Opan sempat membayangkan kegiatannya digelar di kota besar, seperti Jakarta atau Bandung. Ternyata kegiatannya di Tamiyang Rehoboth, Indramayu. “Suasana tempat kegiatannya ternyata seperti di kampung saya juga. Kami peserta langsung terlibat dengan masyarakat. Kami tinggal di rumahnya orang tua asuh,” jelasnya.
Kegiatan TAB 2023 ini berbentuk live in. Para peserta berjumlah 30 orang dari lintas iman, lintas keyakinan, dan lintas kebudayaan ini, tinggal selama lima hari di rumah orang tua asuh yang berbeda keyakinan. Hal tersebut bertujuan supaya peserta maupun orang tua asuh dapat berinteraksi dan hidup bersama meski memiliki perbedaan keyakinan. Jadilah, Opan yang Budha, ditempatkan pada keluarga orang tua asuh yang Muslim.
“Jujur ini juga pengalaman pertama. Tentu awalnya sedikit canggung, takutnya nanti tidak bisa langsung berinteraksi dengan baik. Itu mungkin karena kendala bahasa atau latar belakang. Tapi setelah beberapa hari, akhirnya merasa sangat nyaman,” ucapnya.
Terutama, kata Opan, karena mungkin ibu bapak di rumah sebagai orang tua asuhnya, juga memberikan pelayanan yang terbaik. “Pagi disiapin sarapan, kemudian malam juga kita disiapin makan malam.

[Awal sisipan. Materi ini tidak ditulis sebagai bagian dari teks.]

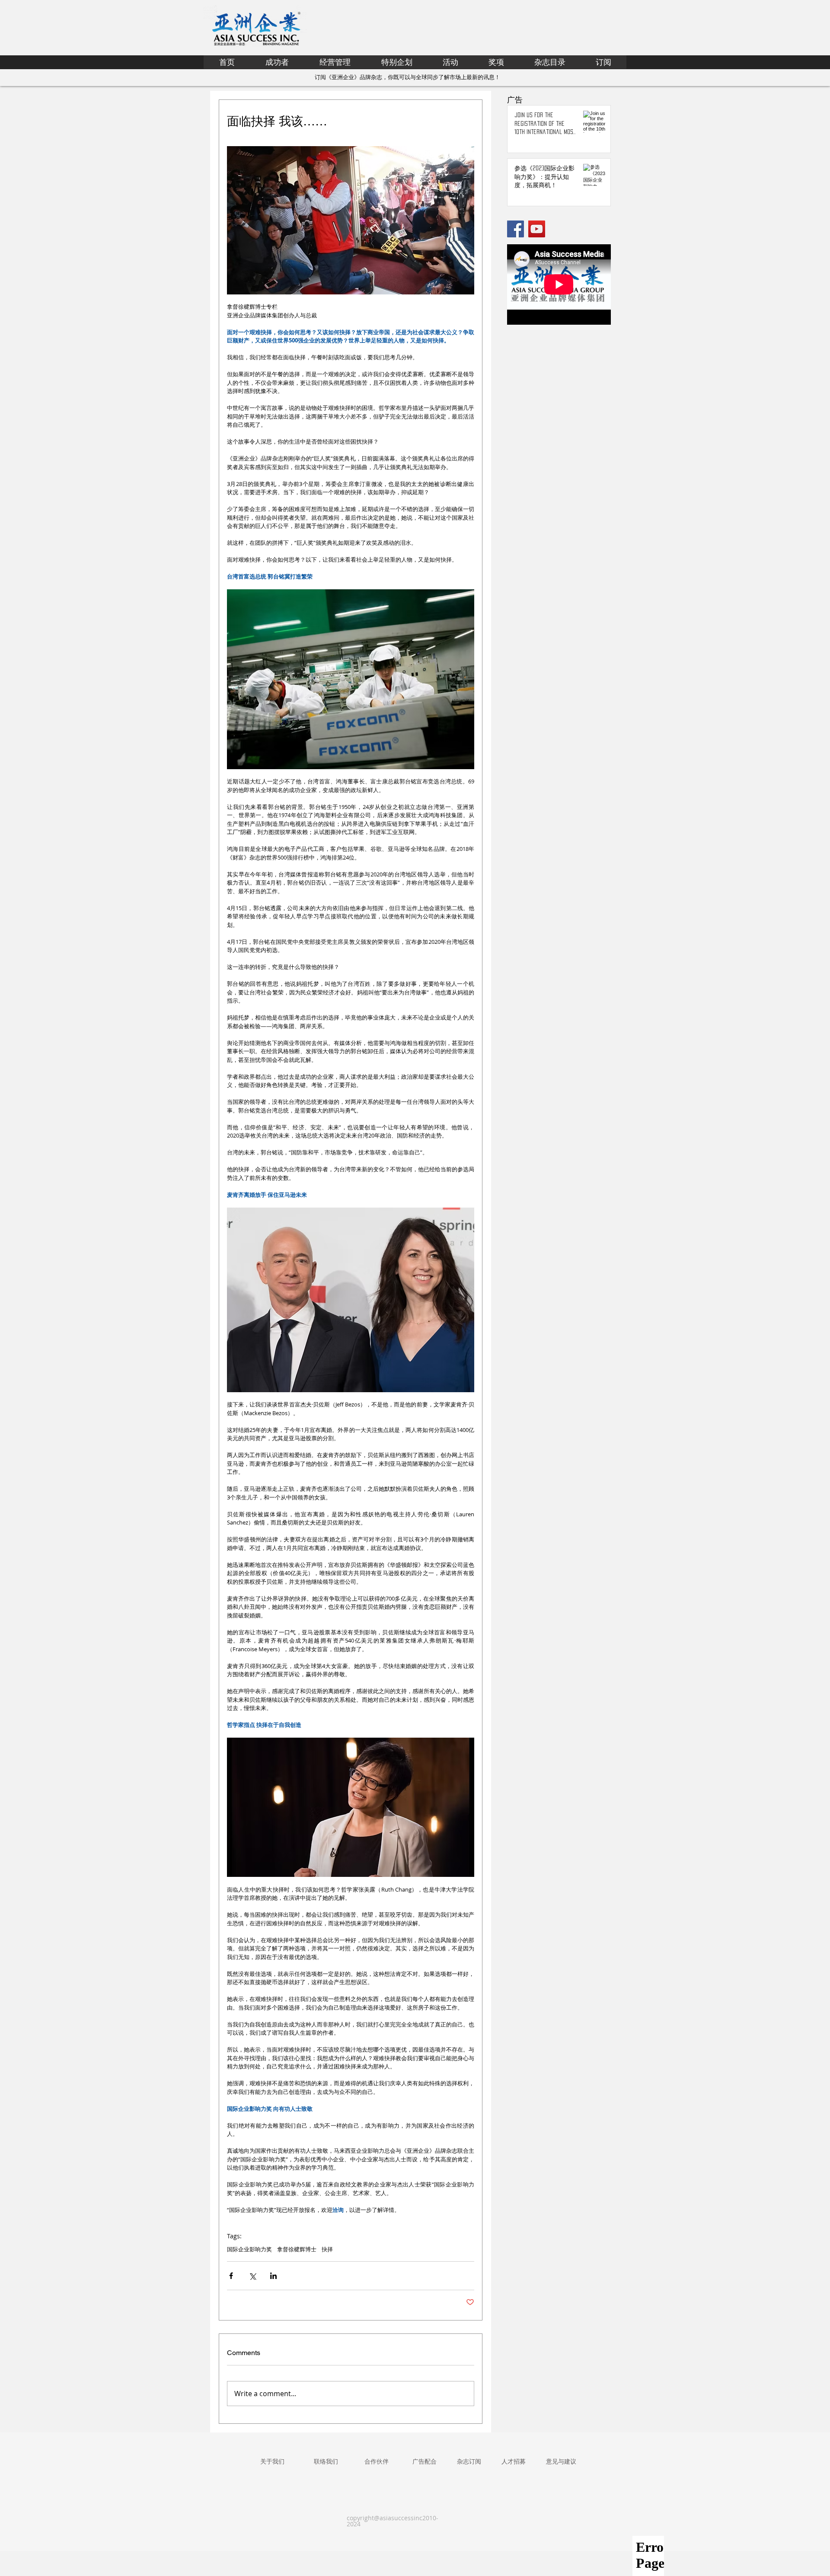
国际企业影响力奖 (249, 2249)
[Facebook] (515, 229)
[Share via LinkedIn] (273, 2276)
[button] (397, 62)
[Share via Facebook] (231, 2276)
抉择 (327, 2249)
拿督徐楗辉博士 (296, 2249)
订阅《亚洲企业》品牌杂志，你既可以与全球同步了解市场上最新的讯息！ (407, 77)
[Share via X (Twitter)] (252, 2276)
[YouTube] (536, 229)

Setelah itu kita diajak ngobrol, berkomunikasi dengan baik. Itu semua membuat saya nyaman,” ujarnya.
Lewat kegiatan TAB 2023, Opan mengaku, mendapat banyak pengalaman berharga, termasuk tambahan ilmu tentang kepemimpinan. Dia lantas tergerak hati untuk membuat suatu organisasi yang akan berfokus pada dunia kependidikan.
“Lewat organisasi yang saya cita-citakan ini, kami akan mendorong anak-anak agar tidak putus asa,” ujar Opan, yang hampir setiap hari usai kegiatan, pasti menyempatkan menelepon orang tuanya, untuk memberi kabar.
“Tadi saya baru telepon ibu saya, dan bilang di sini tuh enak, kami dikasih makan. Nggak pernah kelaparan. Jadi ibu tidak perlu khawatir. Tapi tiap kali hendak mengakhiri pembicaraan di telepon, ibu memberi pesan supaya ingat pulang, jangan betah di sana,” kata Opan sambil tersenyum, dan memberi pernyataan singkat untuk kegiatan TAB 2023, “keren dan luar biasa”.